Many of the children appeared malnourished, as a result of hunger and lack of medicines in the bush. They revealed that their peers are dying daily in the bush and that urgent steps must be taken to secure their release.

This is the first batch of abductees to be freed by the rebels, since the signing of the Sierra Leonean Peace accord in Lome, Togo, two weeks ago.

The conflict in Sierra Leone erupted in 1991 when former army corporal Foday Sankoh, who is the leader of the rebel Revolutionary United Front (RUF), launched a bush war to overthrow the government of then President Joseph Momoh.

Since then, more than 50,000 people are believed to have been killed, and almost a quarter of Sierra Leone’s 4.5 million people forced as refugees in neighbouring countries, and close to a 1,000 civilians having either their arms or legs slashed off by rebel forces.
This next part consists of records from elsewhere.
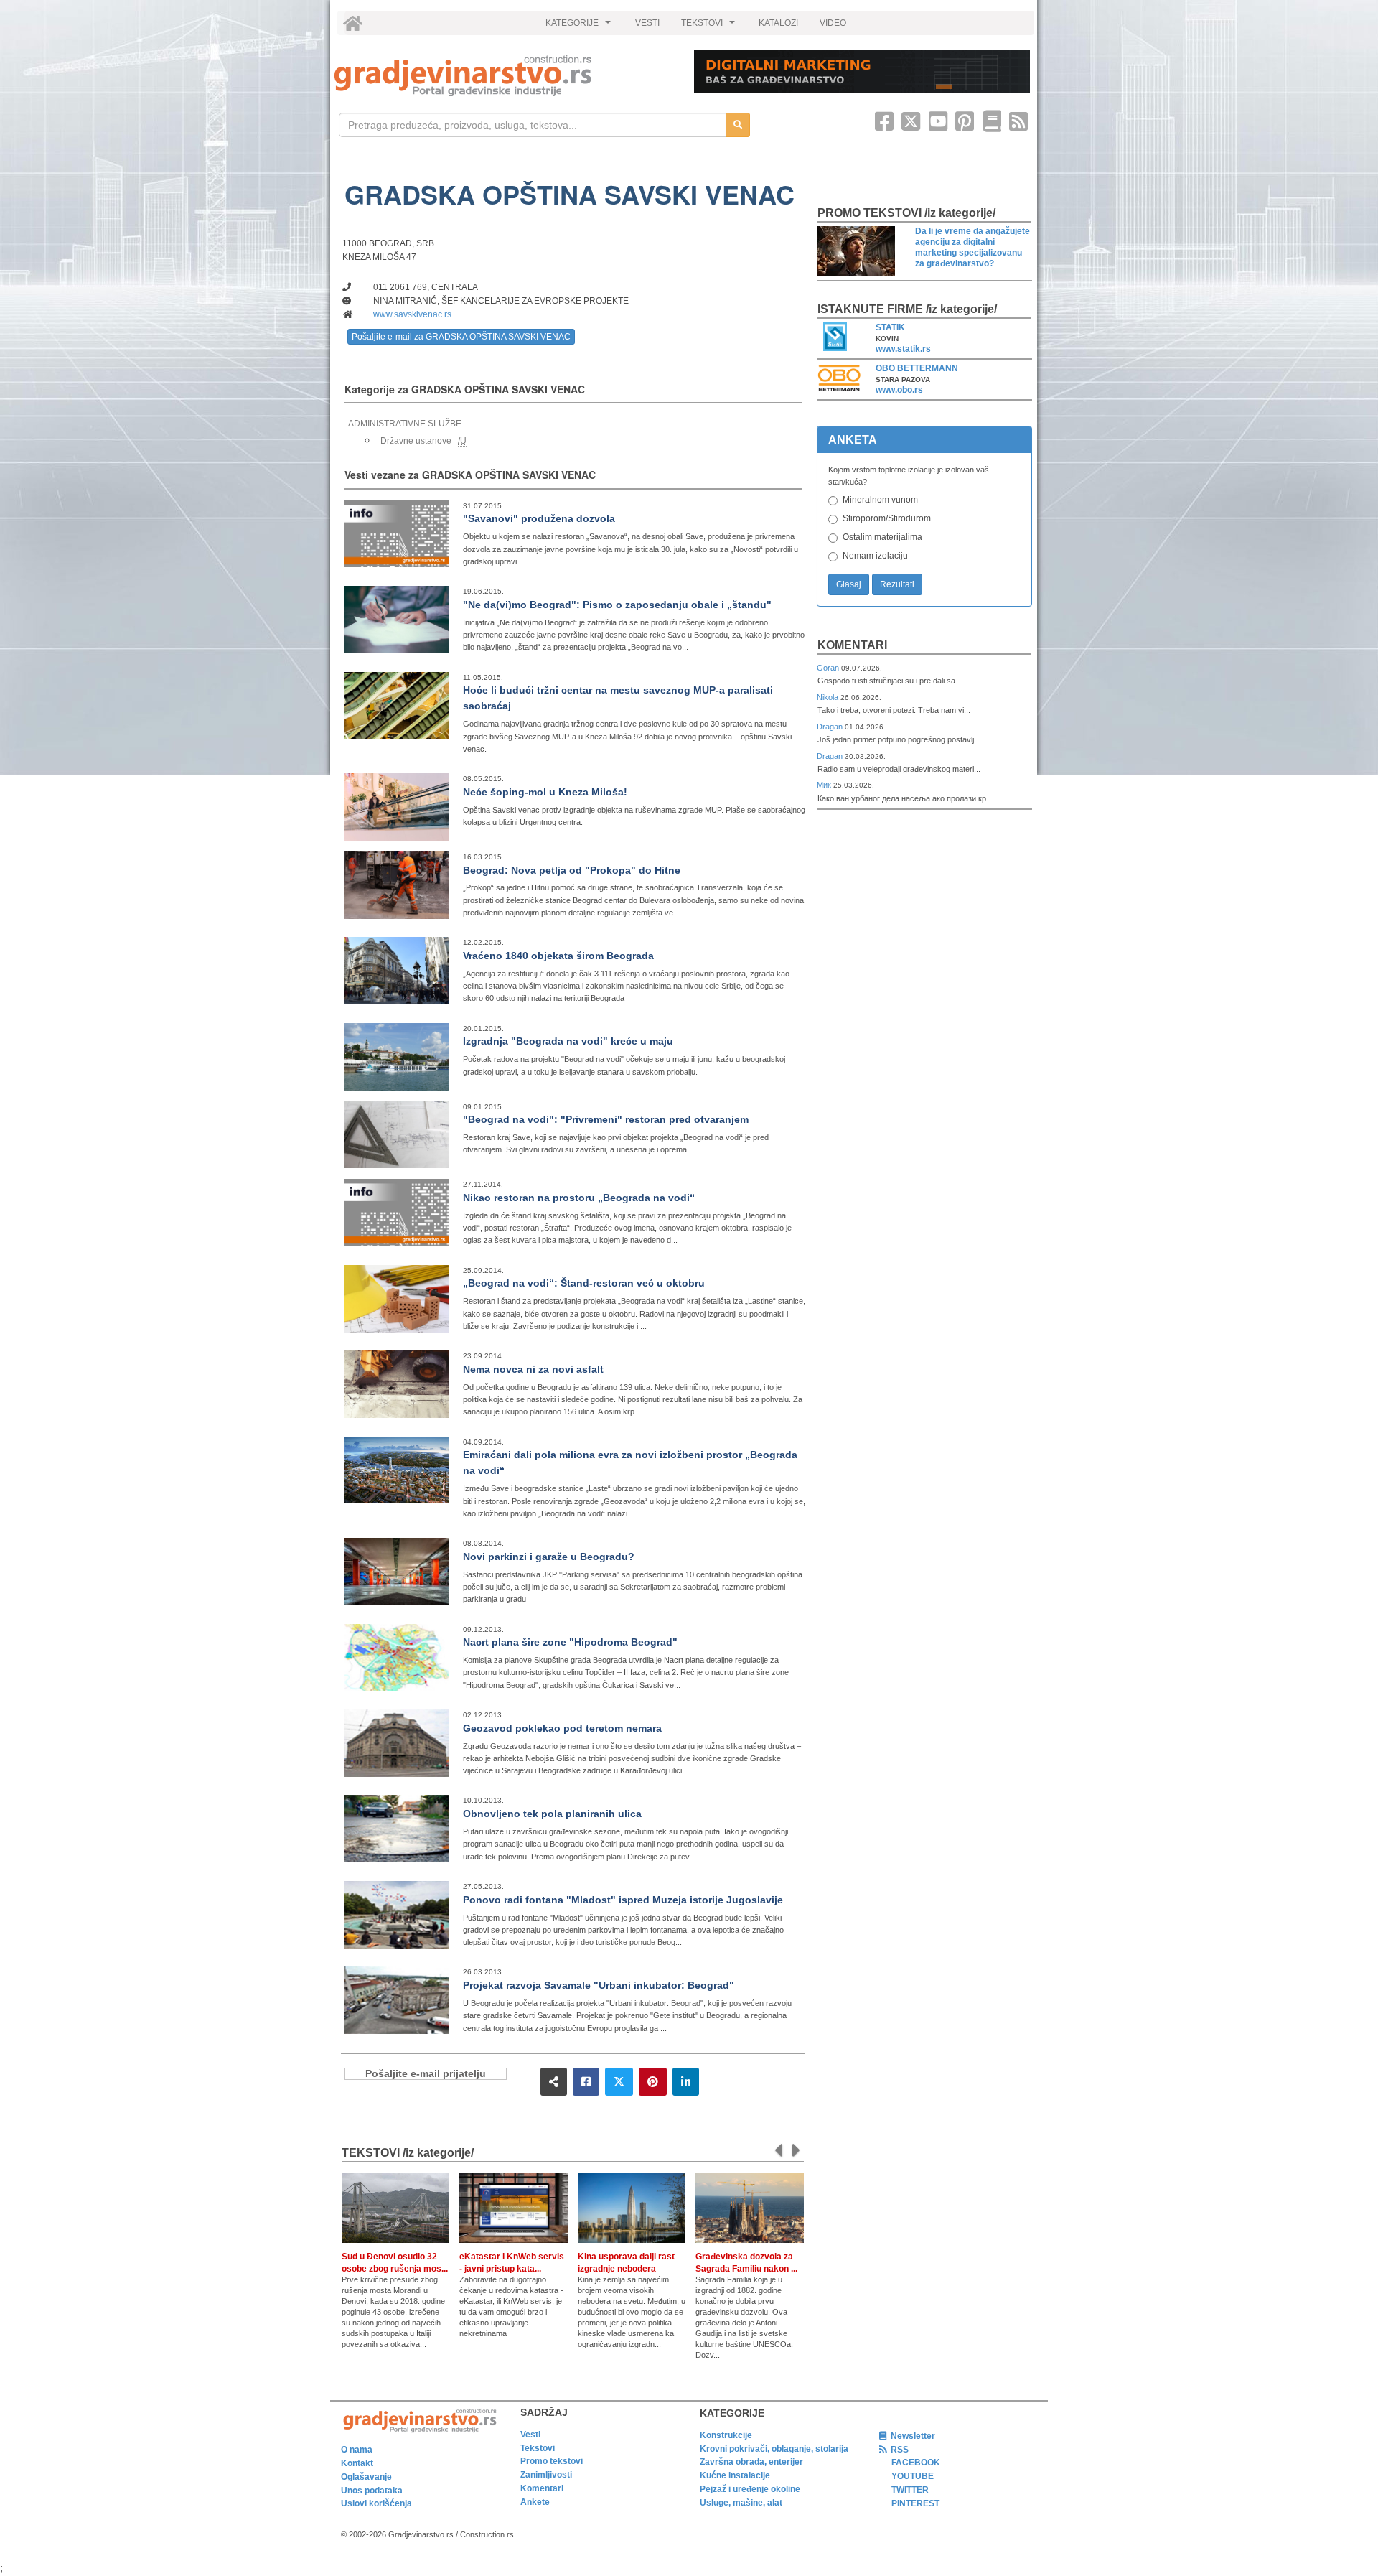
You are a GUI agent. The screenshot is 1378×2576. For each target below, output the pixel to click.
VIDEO (833, 23)
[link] (504, 76)
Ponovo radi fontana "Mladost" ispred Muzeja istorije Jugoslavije (623, 1899)
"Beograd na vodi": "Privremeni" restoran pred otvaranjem (606, 1119)
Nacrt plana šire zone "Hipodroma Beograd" (570, 1642)
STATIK (890, 327)
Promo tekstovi (551, 2461)
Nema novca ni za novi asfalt (533, 1369)
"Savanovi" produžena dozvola (539, 518)
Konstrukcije (726, 2435)
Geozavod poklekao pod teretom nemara (562, 1728)
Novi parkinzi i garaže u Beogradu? (548, 1556)
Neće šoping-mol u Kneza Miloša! (545, 792)
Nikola (828, 697)
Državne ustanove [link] (415, 441)
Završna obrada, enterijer (751, 2462)
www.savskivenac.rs (412, 314)
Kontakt (357, 2463)
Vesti (530, 2435)
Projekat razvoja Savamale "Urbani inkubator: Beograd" (598, 1985)
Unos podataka (372, 2491)
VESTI (647, 23)
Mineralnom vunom (880, 500)
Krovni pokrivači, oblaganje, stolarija (774, 2449)
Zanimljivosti (546, 2475)
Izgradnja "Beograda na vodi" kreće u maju (568, 1041)
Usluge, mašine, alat (741, 2503)
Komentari (852, 645)
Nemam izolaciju (875, 556)
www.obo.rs (899, 390)
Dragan (831, 726)
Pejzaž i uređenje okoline (750, 2489)
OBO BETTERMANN (917, 368)
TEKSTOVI (710, 26)
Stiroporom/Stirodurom (887, 518)
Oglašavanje (366, 2477)
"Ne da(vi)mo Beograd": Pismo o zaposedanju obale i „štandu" (617, 604)
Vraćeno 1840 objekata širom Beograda (558, 955)
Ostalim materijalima (882, 537)
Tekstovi (537, 2448)
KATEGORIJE (579, 26)
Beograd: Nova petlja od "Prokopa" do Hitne (571, 870)
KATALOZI (778, 23)
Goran (829, 667)
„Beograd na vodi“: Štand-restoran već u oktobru (584, 1283)
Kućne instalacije (735, 2475)
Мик (825, 784)
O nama (356, 2450)
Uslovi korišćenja (376, 2503)
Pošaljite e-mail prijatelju (425, 2073)
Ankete (535, 2502)
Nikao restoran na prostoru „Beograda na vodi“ (579, 1197)
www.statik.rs (903, 349)
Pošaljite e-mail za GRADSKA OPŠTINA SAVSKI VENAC (461, 337)
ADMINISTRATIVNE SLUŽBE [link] (404, 424)
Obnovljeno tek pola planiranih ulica (552, 1813)
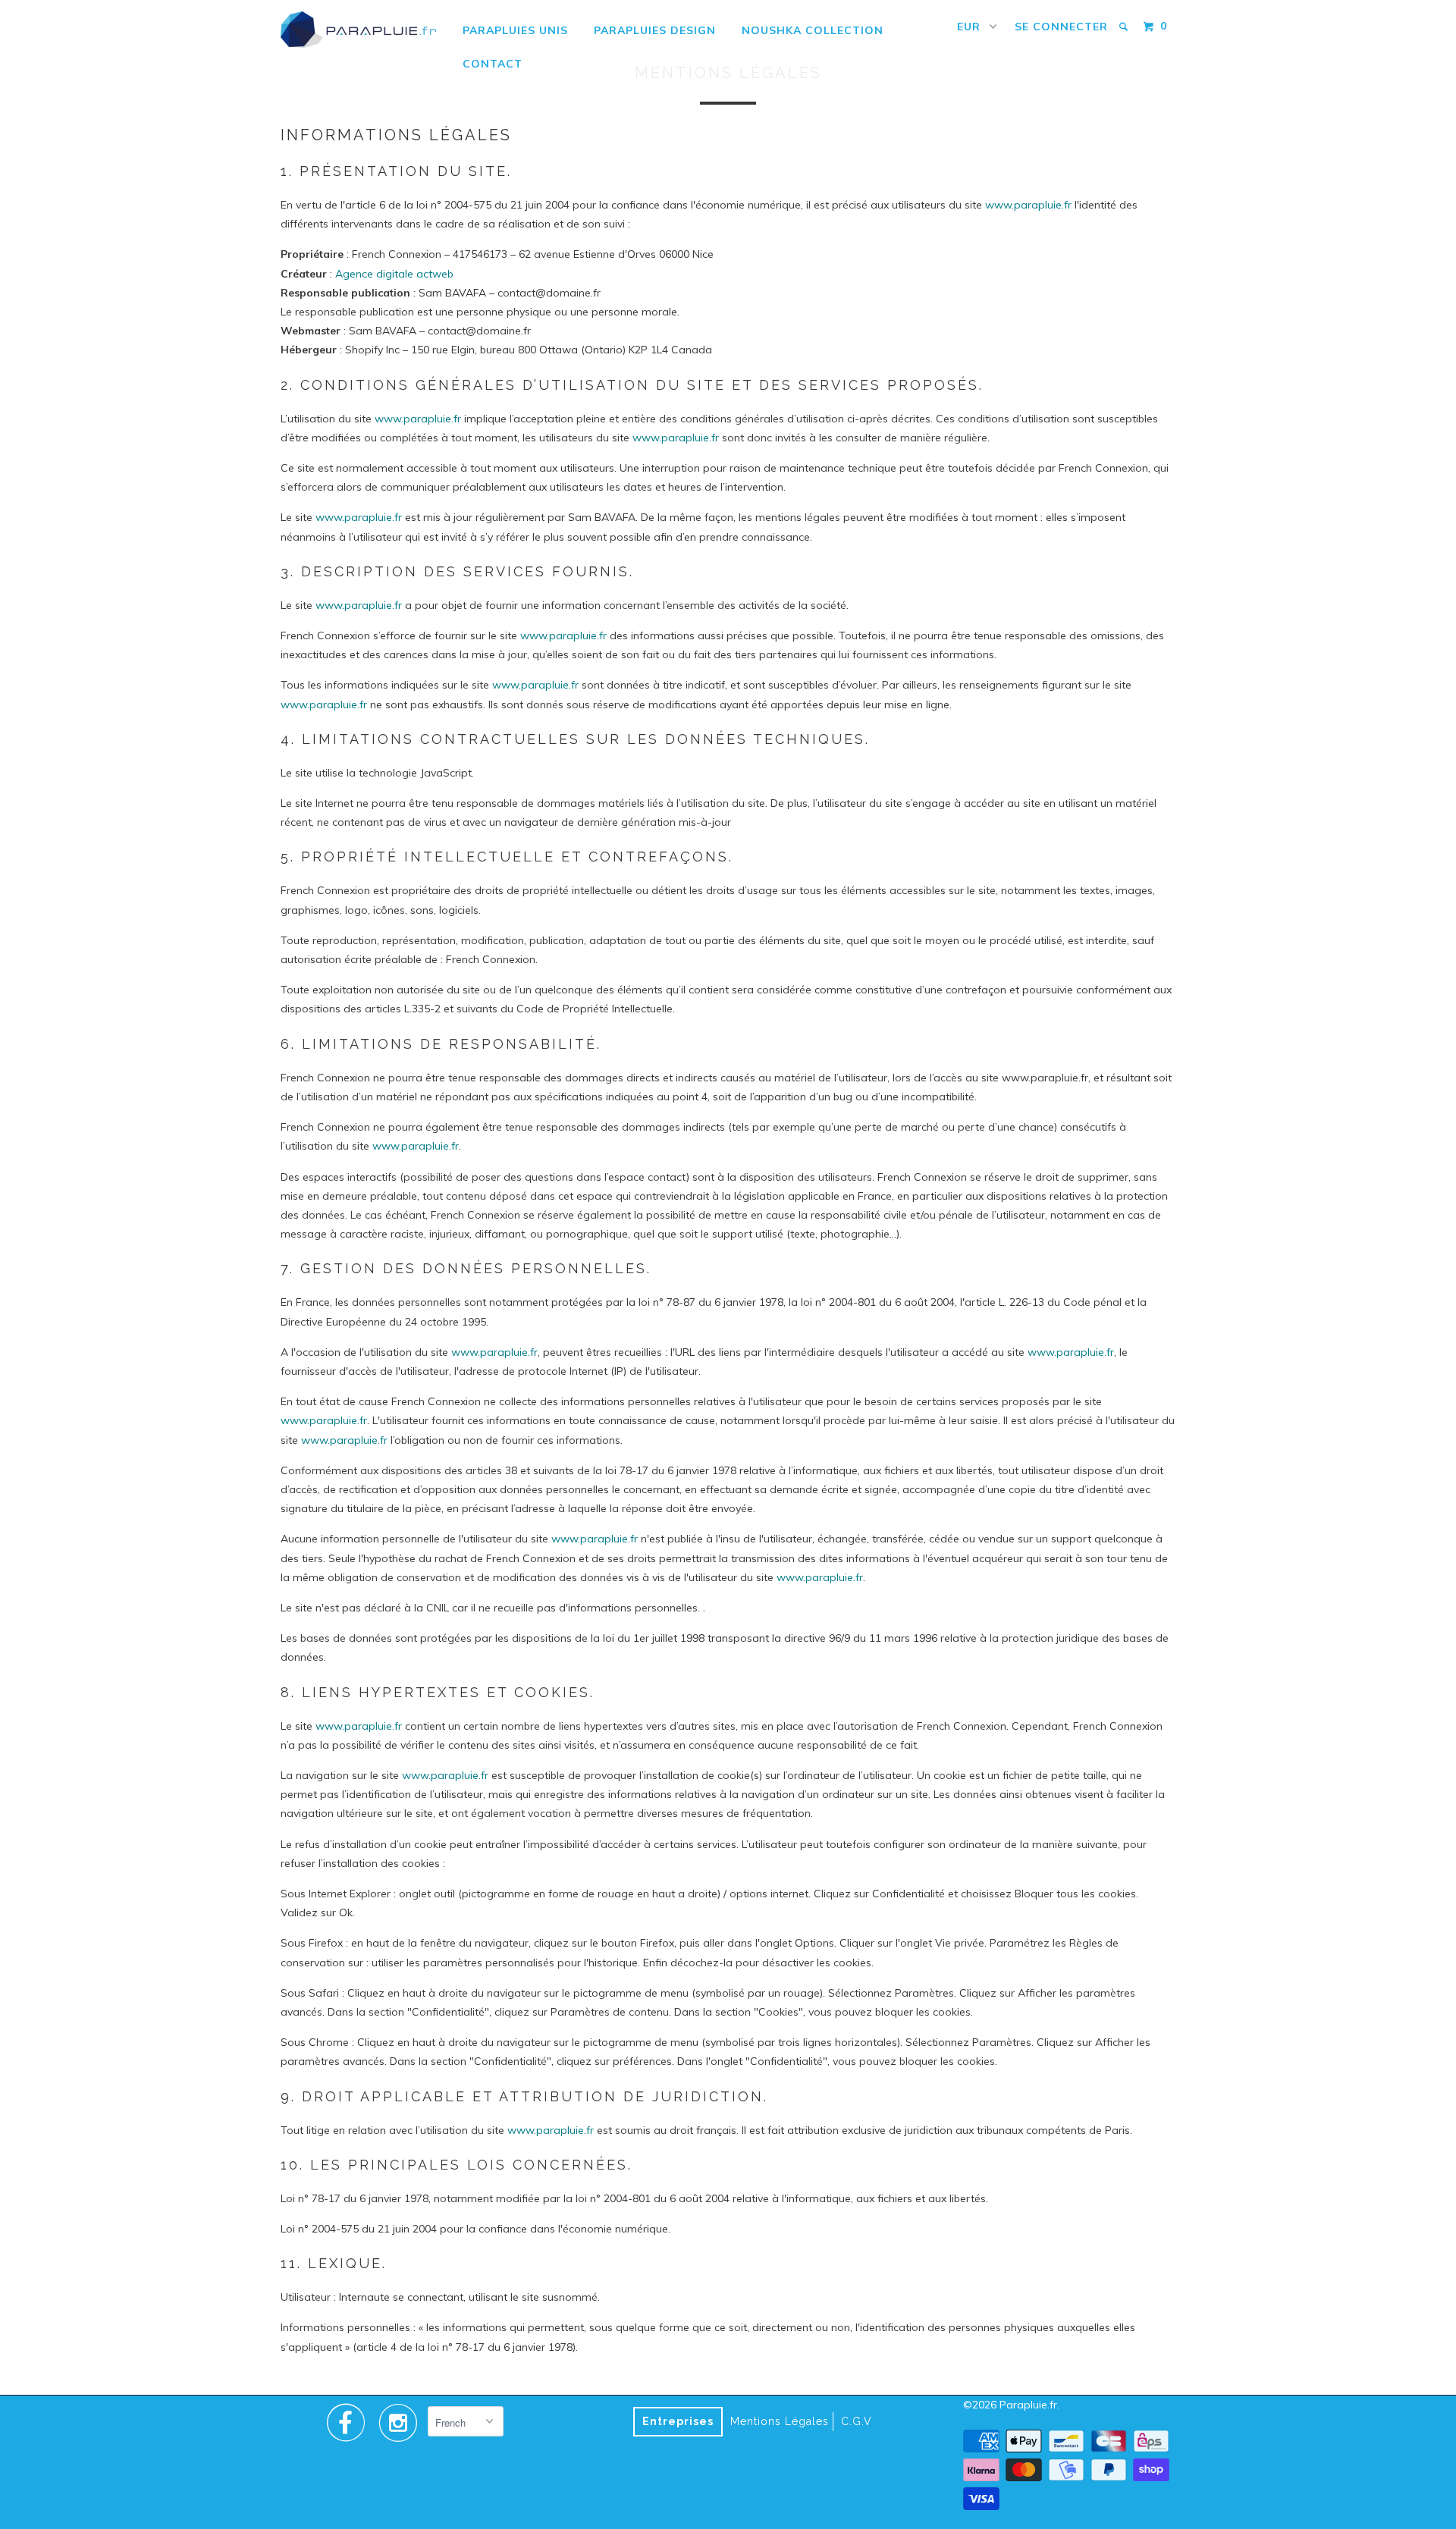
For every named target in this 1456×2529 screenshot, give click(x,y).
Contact (492, 63)
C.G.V (856, 2421)
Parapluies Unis (515, 30)
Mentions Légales (779, 2421)
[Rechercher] (1125, 26)
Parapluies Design (655, 30)
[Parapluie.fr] (358, 29)
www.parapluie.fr (1028, 205)
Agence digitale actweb (394, 274)
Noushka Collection (812, 30)
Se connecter (1061, 26)
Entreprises (678, 2421)
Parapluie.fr (1028, 2404)
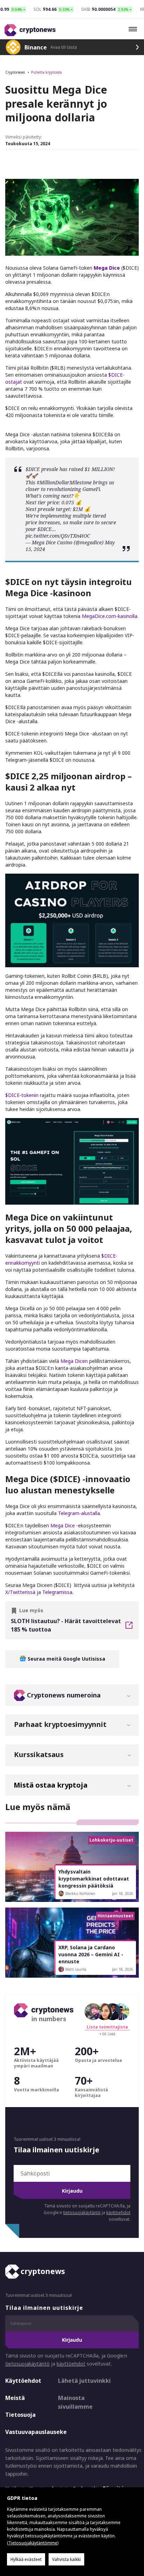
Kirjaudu (72, 2190)
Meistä (15, 2398)
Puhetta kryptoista (46, 72)
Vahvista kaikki (66, 2559)
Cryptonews (15, 72)
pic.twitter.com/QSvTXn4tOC (58, 535)
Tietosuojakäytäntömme (32, 2543)
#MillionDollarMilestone (64, 482)
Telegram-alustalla (79, 1513)
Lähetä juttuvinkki (84, 2381)
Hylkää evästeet (26, 2559)
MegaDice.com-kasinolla (109, 616)
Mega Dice (62, 1525)
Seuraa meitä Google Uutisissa (65, 1658)
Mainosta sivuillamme (75, 2402)
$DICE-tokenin (21, 1095)
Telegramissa (57, 1592)
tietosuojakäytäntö (82, 2212)
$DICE (33, 469)
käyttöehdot (118, 2212)
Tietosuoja (20, 2415)
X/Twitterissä (20, 1592)
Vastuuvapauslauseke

The Lome peace accord calls for the “immediate and unconditional release of all political prisoners of war and non- combatants.”

The Forum for African Women’s Educationists (FAWE) has set up counselling and healthcare outlets in parts of Freetown to address the problem of victims of rape, especially from rebel-held areas.

“We are encouraging all girls who have been sexually abused to come forward. We will help them,” says FAWE co-ordinator, Christina Thorpe.

The National League for Human Rights also has urged the government to put pressure on the RUF to release the more than 2,000 children still being held by the rebels.